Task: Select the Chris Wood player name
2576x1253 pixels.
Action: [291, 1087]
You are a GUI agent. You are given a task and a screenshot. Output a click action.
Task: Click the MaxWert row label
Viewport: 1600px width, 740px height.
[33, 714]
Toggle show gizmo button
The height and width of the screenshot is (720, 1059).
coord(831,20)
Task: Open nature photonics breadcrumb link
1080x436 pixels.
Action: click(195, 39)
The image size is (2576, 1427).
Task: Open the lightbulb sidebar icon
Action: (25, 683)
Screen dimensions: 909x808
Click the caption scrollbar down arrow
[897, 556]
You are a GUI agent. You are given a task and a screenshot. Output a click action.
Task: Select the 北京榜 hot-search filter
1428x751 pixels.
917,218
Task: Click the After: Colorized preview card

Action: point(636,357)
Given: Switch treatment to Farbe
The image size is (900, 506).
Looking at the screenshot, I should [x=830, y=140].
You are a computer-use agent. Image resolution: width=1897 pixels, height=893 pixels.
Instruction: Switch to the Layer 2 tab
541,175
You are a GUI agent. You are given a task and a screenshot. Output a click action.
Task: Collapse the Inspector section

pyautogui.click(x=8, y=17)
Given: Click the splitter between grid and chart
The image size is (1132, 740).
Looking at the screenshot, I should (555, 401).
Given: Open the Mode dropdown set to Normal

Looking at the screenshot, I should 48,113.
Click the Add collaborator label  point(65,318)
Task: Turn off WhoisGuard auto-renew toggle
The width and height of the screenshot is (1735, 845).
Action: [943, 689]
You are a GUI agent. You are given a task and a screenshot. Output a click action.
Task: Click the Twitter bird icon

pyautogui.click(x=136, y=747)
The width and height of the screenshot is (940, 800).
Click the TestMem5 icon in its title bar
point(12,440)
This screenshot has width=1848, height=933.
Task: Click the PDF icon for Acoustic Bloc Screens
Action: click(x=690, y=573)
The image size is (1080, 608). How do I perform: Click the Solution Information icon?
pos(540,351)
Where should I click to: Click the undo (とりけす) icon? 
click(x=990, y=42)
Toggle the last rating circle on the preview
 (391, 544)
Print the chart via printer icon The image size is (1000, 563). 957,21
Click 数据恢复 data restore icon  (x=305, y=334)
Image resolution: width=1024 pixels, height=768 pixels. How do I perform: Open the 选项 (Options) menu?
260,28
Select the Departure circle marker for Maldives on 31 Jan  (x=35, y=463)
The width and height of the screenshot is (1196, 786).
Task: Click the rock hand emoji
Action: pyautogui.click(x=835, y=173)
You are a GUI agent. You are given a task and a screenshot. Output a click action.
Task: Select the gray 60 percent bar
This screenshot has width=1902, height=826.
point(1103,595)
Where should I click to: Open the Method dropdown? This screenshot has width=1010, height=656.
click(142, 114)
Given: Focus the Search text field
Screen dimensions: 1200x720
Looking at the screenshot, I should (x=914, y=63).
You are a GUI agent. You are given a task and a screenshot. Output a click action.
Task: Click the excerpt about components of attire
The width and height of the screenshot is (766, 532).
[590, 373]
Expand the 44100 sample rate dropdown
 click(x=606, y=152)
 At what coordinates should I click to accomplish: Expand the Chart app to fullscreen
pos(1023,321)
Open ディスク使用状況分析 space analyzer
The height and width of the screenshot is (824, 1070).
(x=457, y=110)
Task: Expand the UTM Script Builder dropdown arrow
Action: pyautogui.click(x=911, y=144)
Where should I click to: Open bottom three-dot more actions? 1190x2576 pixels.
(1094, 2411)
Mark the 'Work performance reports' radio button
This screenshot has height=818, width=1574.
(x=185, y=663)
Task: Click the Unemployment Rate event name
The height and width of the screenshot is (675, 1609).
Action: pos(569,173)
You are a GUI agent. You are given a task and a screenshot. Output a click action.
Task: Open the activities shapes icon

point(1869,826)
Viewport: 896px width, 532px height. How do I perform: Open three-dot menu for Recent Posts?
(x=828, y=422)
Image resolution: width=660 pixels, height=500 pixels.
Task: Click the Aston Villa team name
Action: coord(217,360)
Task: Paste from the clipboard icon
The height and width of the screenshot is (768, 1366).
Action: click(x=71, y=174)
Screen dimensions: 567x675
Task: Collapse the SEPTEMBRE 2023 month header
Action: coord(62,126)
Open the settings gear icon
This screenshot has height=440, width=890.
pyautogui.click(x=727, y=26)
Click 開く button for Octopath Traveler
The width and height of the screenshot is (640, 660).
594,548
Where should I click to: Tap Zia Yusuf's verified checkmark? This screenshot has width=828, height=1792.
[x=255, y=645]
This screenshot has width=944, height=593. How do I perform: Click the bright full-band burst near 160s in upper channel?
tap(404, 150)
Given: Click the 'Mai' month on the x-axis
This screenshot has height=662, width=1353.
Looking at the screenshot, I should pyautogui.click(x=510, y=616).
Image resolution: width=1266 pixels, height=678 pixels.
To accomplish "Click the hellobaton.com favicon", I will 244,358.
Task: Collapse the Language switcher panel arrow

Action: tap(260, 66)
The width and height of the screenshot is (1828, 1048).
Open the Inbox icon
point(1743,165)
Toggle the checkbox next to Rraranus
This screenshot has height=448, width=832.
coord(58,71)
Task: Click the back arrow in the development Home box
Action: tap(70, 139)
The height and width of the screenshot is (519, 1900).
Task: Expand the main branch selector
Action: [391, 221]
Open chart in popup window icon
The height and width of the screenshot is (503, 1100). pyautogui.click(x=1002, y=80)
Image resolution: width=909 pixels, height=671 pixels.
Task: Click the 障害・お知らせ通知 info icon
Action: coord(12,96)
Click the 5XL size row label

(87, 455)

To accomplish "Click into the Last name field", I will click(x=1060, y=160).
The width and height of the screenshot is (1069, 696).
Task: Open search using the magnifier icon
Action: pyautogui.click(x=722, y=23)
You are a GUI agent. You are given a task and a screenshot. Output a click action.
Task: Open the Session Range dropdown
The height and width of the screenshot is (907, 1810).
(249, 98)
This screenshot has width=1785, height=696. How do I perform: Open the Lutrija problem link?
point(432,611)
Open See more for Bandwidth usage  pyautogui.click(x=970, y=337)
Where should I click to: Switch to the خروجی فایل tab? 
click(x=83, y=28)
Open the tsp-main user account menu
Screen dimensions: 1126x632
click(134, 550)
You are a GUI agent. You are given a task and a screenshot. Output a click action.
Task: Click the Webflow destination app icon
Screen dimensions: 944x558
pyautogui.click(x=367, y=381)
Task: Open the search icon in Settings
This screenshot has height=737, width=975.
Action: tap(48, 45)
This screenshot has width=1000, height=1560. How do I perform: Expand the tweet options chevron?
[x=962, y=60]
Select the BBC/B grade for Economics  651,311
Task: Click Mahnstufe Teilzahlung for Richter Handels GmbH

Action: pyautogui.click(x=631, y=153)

++++++++

• [PROBLEM TO WORK ON]: When you transcribe the listing, make each line match the original exactly.

• [OUTPUT OF THE EXERCISE]:
Task: Select the Chris Wood player name
2576x1253 pixels.
Action: [291, 1087]
You are a GUI agent. You are given a task and a screenshot. Output a click action.
Task: Click the MaxWert row label
Viewport: 1600px width, 740px height.
[33, 714]
Toggle show gizmo button
The height and width of the screenshot is (720, 1059).
coord(831,20)
Task: Open nature photonics breadcrumb link
1080x436 pixels.
Action: click(195, 39)
The image size is (2576, 1427).
Task: Open the lightbulb sidebar icon
Action: (25, 683)
Screen dimensions: 909x808
Click the caption scrollbar down arrow
[897, 556]
You are a GUI agent. You are given a task and a screenshot. Output a click action.
Task: Select the 北京榜 hot-search filter
1428x751 pixels.
917,218
Task: Click the After: Colorized preview card

Action: point(636,357)
Given: Switch treatment to Farbe
The image size is (900, 506).
Looking at the screenshot, I should [x=830, y=140].
You are a computer-use agent. Image resolution: width=1897 pixels, height=893 pixels.
Instruction: Switch to the Layer 2 tab
541,175
You are a GUI agent. You are given a task and a screenshot. Output a click action.
Task: Collapse the Inspector section

pyautogui.click(x=8, y=17)
Given: Click the splitter between grid and chart
The image size is (1132, 740).
Looking at the screenshot, I should (555, 401).
Given: Open the Mode dropdown set to Normal

Looking at the screenshot, I should 48,113.
Click the Add collaborator label  point(65,318)
Task: Turn off WhoisGuard auto-renew toggle
The width and height of the screenshot is (1735, 845).
Action: [943, 689]
You are a GUI agent. You are given a task and a screenshot. Output a click action.
Task: Click the Twitter bird icon

pyautogui.click(x=136, y=747)
The width and height of the screenshot is (940, 800).
Click the TestMem5 icon in its title bar
point(12,440)
This screenshot has width=1848, height=933.
Task: Click the PDF icon for Acoustic Bloc Screens
Action: click(x=690, y=573)
The image size is (1080, 608). How do I perform: Click the Solution Information icon?
pos(540,351)
Where should I click to: Click the undo (とりけす) icon? 
click(x=990, y=42)
Toggle the last rating circle on the preview
 (391, 544)
Print the chart via printer icon The image size is (1000, 563). 957,21
Click 数据恢复 data restore icon  (x=305, y=334)
Image resolution: width=1024 pixels, height=768 pixels. How do I perform: Open the 选项 (Options) menu?
260,28
Select the Departure circle marker for Maldives on 31 Jan  (x=35, y=463)
The width and height of the screenshot is (1196, 786).
Task: Click the rock hand emoji
Action: pyautogui.click(x=835, y=173)
You are a GUI agent. You are given a task and a screenshot. Output a click action.
Task: Select the gray 60 percent bar
This screenshot has width=1902, height=826.
point(1103,595)
Where should I click to: Open the Method dropdown? This screenshot has width=1010, height=656.
click(142, 114)
Given: Focus the Search text field
Screen dimensions: 1200x720
Looking at the screenshot, I should (x=914, y=63).
You are a GUI agent. You are given a task and a screenshot. Output a click action.
Task: Click the excerpt about components of attire
The width and height of the screenshot is (766, 532).
[590, 373]
Expand the 44100 sample rate dropdown
 click(x=606, y=152)
 At what coordinates should I click to accomplish: Expand the Chart app to fullscreen
pos(1023,321)
Open ディスク使用状況分析 space analyzer
The height and width of the screenshot is (824, 1070).
(x=457, y=110)
Task: Expand the UTM Script Builder dropdown arrow
Action: pyautogui.click(x=911, y=144)
Where should I click to: Open bottom three-dot more actions? 1190x2576 pixels.
(1094, 2411)
Mark the 'Work performance reports' radio button
This screenshot has height=818, width=1574.
(x=185, y=663)
Task: Click the Unemployment Rate event name
The height and width of the screenshot is (675, 1609).
Action: pos(569,173)
You are a GUI agent. You are given a task and a screenshot. Output a click action.
Task: Open the activities shapes icon

point(1869,826)
Viewport: 896px width, 532px height. How do I perform: Open three-dot menu for Recent Posts?
(x=828, y=422)
Image resolution: width=660 pixels, height=500 pixels.
Task: Click the Aston Villa team name
Action: coord(217,360)
Task: Paste from the clipboard icon
The height and width of the screenshot is (768, 1366).
Action: click(x=71, y=174)
Screen dimensions: 567x675
Task: Collapse the SEPTEMBRE 2023 month header
Action: coord(62,126)
Open the settings gear icon
This screenshot has height=440, width=890.
pyautogui.click(x=727, y=26)
Click 開く button for Octopath Traveler
The width and height of the screenshot is (640, 660).
594,548
Where should I click to: Tap Zia Yusuf's verified checkmark? This screenshot has width=828, height=1792.
[x=255, y=645]
This screenshot has width=944, height=593. How do I perform: Click the bright full-band burst near 160s in upper channel?
tap(404, 150)
Given: Click the 'Mai' month on the x-axis
This screenshot has height=662, width=1353.
Looking at the screenshot, I should pyautogui.click(x=510, y=616).
Image resolution: width=1266 pixels, height=678 pixels.
To accomplish "Click the hellobaton.com favicon", I will 244,358.
Task: Collapse the Language switcher panel arrow

Action: tap(260, 66)
The width and height of the screenshot is (1828, 1048).
Open the Inbox icon
point(1743,165)
Toggle the checkbox next to Rraranus
This screenshot has height=448, width=832.
coord(58,71)
Task: Click the back arrow in the development Home box
Action: tap(70, 139)
The height and width of the screenshot is (519, 1900).
Task: Expand the main branch selector
Action: [391, 221]
Open chart in popup window icon
The height and width of the screenshot is (503, 1100). pyautogui.click(x=1002, y=80)
Image resolution: width=909 pixels, height=671 pixels.
Task: Click the 障害・お知らせ通知 info icon
Action: coord(12,96)
Click the 5XL size row label

(87, 455)

To accomplish "Click into the Last name field", I will click(x=1060, y=160).
The width and height of the screenshot is (1069, 696).
Task: Open search using the magnifier icon
Action: pyautogui.click(x=722, y=23)
You are a GUI agent. You are given a task and a screenshot. Output a click action.
Task: Open the Session Range dropdown
The height and width of the screenshot is (907, 1810).
(249, 98)
This screenshot has width=1785, height=696. How do I perform: Open the Lutrija problem link?
point(432,611)
Open See more for Bandwidth usage  pyautogui.click(x=970, y=337)
Where should I click to: Switch to the خروجی فایل tab? 
click(x=83, y=28)
Open the tsp-main user account menu
Screen dimensions: 1126x632
click(134, 550)
You are a GUI agent. You are given a task and a screenshot. Output a click action.
Task: Click the Webflow destination app icon
Screen dimensions: 944x558
pyautogui.click(x=367, y=381)
Task: Open the search icon in Settings
This screenshot has height=737, width=975.
Action: tap(48, 45)
This screenshot has width=1000, height=1560. How do I perform: Expand the tweet options chevron?
[x=962, y=60]
Select the BBC/B grade for Economics  651,311
Task: Click Mahnstufe Teilzahlung for Richter Handels GmbH

Action: pyautogui.click(x=631, y=153)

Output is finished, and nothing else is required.